THE KYRGHIZ STEPPES is a historic name for the region currently forming central and eastern KAZAKHSTAN. It is a broad plain with few to no trees and little moisture. It is a land of horses and cattle and wideopen plains. The name is confusing, and thus used less frequently today, since the actual Republic of KYRGYZSTAN contains no STEPPE at all, while the Republic of Kazakhstan is home to very few Kyrgyz people.
The confusion stems from the 18th- and 19th-century conquest of the region by imperial RUSSIA. Russian authorities were unclear about the differences between the Turkic peoples of the plains and those of the high mountain valleys to the south and east, and for a time, they were both known as Kyrghiz, or Kyrghiz-Kazakh and Kara- (or Black-) Kyrghiz, respectively. The languages of the two groups are nearly the same, and the Russians already used the term Kazakh, or Cossack, to refer to similar nomadic (though Slavic) people who lived in southern Russia. It was not until the 1920s, when the communists began to separate the peoples of Central Asia into ethnically defined autonomous republics, that the name Kazakh was used to distinguish the peoples of the steppes from those of the mountains.

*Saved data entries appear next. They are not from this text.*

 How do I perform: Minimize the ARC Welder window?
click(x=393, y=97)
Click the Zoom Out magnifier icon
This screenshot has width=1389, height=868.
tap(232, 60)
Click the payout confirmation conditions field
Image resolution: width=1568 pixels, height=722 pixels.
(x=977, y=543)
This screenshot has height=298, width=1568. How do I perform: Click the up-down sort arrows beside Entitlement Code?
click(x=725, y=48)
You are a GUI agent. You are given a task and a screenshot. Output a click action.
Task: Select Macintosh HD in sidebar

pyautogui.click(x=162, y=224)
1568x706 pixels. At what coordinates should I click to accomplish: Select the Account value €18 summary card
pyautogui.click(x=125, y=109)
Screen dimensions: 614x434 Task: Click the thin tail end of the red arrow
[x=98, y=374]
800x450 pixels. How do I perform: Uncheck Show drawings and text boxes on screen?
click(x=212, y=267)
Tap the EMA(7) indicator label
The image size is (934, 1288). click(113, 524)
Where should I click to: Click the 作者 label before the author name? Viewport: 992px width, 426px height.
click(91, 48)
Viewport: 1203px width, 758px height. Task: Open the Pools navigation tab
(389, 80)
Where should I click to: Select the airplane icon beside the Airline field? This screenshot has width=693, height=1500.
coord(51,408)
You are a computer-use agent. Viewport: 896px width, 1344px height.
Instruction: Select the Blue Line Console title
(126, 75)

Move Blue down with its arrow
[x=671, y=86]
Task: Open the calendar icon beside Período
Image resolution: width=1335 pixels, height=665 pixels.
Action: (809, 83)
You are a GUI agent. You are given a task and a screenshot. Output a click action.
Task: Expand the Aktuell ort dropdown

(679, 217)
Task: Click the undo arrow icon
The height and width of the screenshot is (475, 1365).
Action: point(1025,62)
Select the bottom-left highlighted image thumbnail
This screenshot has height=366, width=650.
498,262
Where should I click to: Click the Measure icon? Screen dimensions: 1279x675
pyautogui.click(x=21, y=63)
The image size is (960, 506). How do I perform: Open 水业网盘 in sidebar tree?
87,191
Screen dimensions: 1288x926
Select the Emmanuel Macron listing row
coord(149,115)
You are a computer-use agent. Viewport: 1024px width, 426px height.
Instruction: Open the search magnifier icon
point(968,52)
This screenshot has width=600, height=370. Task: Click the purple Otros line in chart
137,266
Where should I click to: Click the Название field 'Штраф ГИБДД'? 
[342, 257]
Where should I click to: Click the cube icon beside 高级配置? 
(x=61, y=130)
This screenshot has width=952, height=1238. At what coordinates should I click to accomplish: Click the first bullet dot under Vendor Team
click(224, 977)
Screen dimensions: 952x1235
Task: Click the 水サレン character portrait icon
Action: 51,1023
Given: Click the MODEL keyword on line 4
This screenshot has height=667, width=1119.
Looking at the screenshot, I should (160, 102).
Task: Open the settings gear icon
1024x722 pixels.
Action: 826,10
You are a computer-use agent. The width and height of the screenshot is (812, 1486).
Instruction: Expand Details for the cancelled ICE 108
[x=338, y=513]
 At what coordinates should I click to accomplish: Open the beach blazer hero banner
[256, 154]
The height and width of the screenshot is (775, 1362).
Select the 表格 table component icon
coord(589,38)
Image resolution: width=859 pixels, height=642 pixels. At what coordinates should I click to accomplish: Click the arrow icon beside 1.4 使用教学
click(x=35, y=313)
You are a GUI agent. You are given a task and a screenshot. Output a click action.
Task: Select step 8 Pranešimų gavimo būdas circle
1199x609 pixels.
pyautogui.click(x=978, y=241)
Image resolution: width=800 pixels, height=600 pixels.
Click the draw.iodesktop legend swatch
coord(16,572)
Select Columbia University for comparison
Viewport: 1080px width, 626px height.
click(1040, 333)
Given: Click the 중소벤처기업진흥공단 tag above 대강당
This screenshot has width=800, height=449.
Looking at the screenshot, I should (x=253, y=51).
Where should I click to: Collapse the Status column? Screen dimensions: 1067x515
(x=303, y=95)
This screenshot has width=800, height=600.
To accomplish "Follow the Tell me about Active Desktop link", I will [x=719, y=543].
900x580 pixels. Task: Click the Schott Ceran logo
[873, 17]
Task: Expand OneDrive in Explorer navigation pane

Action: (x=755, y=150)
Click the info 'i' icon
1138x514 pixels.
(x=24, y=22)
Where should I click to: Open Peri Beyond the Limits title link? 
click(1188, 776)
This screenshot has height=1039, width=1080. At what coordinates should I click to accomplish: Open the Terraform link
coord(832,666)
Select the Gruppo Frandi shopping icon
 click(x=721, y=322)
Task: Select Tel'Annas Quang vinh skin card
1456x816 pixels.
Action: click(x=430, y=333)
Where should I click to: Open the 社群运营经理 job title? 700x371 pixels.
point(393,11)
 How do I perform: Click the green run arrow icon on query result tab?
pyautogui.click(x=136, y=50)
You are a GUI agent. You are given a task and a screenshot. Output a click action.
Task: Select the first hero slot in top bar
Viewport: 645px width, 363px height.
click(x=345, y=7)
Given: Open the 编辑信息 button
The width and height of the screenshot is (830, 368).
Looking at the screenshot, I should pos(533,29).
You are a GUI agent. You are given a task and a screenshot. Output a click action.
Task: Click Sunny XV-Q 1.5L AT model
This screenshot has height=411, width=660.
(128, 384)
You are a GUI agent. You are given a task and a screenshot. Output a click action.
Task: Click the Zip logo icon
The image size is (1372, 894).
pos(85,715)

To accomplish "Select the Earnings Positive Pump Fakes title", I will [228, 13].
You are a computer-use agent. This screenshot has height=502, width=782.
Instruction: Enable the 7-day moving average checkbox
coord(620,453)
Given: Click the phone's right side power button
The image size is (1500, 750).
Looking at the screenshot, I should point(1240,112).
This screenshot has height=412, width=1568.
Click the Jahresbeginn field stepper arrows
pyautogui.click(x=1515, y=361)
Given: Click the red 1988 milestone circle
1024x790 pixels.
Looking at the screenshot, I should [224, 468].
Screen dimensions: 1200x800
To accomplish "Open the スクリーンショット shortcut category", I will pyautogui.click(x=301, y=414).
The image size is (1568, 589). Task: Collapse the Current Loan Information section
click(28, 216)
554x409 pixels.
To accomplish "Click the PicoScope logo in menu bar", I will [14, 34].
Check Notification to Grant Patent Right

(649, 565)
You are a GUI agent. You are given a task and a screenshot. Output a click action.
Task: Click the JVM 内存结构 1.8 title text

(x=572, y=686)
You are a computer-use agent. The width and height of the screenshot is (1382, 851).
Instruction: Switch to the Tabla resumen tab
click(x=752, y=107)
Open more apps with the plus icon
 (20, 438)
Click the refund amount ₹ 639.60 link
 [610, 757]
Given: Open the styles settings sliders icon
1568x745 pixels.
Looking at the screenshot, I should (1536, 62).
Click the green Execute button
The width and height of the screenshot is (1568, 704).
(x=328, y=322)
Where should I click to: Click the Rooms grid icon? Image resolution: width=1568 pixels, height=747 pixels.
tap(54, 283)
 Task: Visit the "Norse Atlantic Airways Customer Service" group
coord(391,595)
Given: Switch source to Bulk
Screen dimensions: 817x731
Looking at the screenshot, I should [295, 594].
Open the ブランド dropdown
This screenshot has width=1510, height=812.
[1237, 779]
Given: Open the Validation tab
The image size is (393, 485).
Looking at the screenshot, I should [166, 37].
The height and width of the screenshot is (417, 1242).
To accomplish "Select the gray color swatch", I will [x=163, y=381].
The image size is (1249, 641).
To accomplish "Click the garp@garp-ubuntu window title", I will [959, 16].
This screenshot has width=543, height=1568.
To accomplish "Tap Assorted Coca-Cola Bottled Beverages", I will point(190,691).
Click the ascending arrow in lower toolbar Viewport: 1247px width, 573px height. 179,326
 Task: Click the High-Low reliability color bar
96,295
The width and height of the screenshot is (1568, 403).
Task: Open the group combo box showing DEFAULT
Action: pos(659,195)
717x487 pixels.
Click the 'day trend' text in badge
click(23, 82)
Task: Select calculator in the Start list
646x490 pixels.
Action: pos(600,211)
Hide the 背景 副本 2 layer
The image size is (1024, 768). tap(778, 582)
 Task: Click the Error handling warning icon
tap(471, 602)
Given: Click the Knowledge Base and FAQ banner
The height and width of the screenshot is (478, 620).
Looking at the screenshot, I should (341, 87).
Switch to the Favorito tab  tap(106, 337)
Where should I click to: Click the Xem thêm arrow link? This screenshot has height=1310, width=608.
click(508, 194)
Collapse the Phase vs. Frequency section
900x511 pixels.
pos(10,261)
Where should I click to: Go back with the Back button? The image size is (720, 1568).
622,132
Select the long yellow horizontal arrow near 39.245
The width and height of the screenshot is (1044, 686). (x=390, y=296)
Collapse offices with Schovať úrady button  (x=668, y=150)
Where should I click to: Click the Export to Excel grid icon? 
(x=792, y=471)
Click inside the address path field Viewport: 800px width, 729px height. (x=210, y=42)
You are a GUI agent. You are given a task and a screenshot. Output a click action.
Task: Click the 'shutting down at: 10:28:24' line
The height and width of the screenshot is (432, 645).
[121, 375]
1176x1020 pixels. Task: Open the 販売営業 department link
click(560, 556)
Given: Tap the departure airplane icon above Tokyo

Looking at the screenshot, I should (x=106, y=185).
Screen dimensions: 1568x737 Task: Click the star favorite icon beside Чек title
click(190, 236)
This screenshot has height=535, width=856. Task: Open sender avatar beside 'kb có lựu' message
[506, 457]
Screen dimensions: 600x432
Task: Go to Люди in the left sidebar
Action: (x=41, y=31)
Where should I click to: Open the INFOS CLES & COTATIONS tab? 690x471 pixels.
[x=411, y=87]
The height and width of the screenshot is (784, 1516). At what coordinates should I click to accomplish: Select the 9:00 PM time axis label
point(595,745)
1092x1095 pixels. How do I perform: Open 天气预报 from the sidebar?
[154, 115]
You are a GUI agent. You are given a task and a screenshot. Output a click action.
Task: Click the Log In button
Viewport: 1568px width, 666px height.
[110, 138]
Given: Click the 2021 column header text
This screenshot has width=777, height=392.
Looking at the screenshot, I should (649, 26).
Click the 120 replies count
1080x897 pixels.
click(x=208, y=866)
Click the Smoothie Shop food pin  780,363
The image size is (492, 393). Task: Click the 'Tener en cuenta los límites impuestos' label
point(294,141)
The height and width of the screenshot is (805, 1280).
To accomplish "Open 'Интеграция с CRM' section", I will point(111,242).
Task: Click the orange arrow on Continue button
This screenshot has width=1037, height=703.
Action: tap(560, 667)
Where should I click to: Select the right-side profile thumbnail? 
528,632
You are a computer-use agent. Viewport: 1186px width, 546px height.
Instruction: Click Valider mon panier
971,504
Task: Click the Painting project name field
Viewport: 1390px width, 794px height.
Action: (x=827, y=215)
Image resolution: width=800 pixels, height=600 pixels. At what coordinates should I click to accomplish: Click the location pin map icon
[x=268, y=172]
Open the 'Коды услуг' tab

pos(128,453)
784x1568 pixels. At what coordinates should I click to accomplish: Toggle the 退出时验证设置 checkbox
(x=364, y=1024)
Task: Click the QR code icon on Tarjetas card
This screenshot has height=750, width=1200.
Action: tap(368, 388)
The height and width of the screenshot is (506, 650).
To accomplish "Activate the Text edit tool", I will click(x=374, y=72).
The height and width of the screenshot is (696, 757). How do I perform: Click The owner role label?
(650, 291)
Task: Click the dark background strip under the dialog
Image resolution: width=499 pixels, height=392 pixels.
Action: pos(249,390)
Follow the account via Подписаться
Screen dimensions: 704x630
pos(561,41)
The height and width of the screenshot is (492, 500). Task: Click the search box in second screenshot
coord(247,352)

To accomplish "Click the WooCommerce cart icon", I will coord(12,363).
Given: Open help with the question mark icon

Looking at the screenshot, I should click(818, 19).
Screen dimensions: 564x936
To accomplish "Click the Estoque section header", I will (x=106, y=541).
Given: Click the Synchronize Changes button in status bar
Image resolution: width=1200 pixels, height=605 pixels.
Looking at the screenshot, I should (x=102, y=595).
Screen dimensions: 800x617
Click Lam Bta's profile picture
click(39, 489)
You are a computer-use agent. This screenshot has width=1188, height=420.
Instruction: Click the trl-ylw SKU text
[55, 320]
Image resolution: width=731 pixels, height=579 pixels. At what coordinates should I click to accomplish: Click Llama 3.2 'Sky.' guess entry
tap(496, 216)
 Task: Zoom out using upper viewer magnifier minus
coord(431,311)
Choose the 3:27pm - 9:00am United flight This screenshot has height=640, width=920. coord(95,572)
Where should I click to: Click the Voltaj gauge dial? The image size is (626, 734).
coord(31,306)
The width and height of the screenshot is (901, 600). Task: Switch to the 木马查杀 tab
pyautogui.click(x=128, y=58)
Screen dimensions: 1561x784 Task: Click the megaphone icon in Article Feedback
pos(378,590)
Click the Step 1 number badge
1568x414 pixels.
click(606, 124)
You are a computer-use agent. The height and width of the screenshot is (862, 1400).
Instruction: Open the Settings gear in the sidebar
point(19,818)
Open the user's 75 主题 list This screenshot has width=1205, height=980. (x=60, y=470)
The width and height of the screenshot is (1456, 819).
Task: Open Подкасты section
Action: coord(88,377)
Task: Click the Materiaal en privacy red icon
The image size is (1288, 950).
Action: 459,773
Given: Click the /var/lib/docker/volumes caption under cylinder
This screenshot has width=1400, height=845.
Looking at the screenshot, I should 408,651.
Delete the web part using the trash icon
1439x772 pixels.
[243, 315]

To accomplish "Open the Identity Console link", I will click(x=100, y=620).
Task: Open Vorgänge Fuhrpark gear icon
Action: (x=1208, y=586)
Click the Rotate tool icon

Like the rest of the steppes that cross most of southern Russia, the steppes of northern Kazakhstan are broad flat plains that contain enough moisture to support grasses, but not enough to allow for denser vegetation and forests.
The Kyrghiz Steppes in particular forms the northern third of Kazakhstan and can be divided into two zones. The western zone is in the center of the country, known as the Turgai plateau, starting north and northeast of the ARAL SEA. This plateau is marked by a central depression, with a chain of lakes stretching up to the Russian border. This was once a strait connecting two inland seas, millions of years ago. The Turgai and Irgiz rivers flow into semisalty lakes, which sometimes disappear altogether in especially dry periods.
The eastern region is known as the Kazakh folded steppe and is generally hillier, with scattered higher massifs, including the Ulu-Tau, Karkaral, and Chingiz-Tau mountains. Geologically, these folds are related to the folds in the Altai and TIAN SHAN ranges. Some of these areas are rich in mineral resources, and cities were developed during the Soviet era, such as Karaganda, the fourth-largest coal-producing city in the former Soviet Union. These cities always struggled to provide themselves with enough water, however, both for their growing populations and for industrial needs. Water resources from the Irtysh Valley in the northern edge of this steppe were used for these purposes, as were waters from the Ili River, which flows into Lake BALKHASH, and waters that were diverted from the Syr Darya far to the south, resulting in the serious shrinkage of the Aral Sea.
Other projects initiated during the Soviet era converted large percentages of the formerly open steppes into cultivated agricultural land, again with serious drain on local water resources and a change in the traditional nomadic lifestyle of the local population.